#### [Problem to solve]
Write down each entry precisely as given.

▼

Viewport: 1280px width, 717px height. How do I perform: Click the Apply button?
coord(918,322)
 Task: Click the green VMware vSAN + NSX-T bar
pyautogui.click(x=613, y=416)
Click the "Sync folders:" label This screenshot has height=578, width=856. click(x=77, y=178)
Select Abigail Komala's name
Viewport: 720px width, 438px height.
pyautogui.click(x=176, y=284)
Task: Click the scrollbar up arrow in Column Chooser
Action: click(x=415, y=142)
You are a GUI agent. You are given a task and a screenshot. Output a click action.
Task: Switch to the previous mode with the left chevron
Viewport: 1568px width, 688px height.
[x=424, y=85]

▲

#### [Response to this task]
Viewport: 1280px width, 717px height. How do I perform: Click the Apply button?
coord(918,322)
 Task: Click the green VMware vSAN + NSX-T bar
pyautogui.click(x=613, y=416)
Click the "Sync folders:" label This screenshot has height=578, width=856. click(x=77, y=178)
Select Abigail Komala's name
Viewport: 720px width, 438px height.
pyautogui.click(x=176, y=284)
Task: Click the scrollbar up arrow in Column Chooser
Action: click(x=415, y=142)
You are a GUI agent. You are given a task and a screenshot. Output a click action.
Task: Switch to the previous mode with the left chevron
Viewport: 1568px width, 688px height.
[x=424, y=85]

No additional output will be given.